DATA PROVIDED:
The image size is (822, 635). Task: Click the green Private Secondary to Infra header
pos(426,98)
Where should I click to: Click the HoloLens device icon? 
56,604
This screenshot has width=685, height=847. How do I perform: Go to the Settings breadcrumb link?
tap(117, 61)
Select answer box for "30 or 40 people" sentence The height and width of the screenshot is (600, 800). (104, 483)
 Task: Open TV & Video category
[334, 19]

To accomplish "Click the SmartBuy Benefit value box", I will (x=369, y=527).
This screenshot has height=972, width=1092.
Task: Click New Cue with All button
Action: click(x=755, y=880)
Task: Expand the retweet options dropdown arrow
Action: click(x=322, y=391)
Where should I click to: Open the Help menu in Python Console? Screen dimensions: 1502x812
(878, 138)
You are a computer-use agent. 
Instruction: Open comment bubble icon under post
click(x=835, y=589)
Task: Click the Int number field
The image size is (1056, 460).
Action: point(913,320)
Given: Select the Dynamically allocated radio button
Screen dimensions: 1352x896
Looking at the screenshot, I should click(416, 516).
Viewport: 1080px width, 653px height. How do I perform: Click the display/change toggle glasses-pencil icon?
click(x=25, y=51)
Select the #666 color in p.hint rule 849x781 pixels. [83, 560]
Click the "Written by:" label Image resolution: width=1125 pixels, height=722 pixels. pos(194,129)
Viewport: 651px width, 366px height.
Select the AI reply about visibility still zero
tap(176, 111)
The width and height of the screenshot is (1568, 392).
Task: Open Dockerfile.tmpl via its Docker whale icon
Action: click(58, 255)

WORK ITEM:
Where a line of the records above holds the word "pixels", count it; give the total as a single number and nothing else.

RESPONSE AREA:
2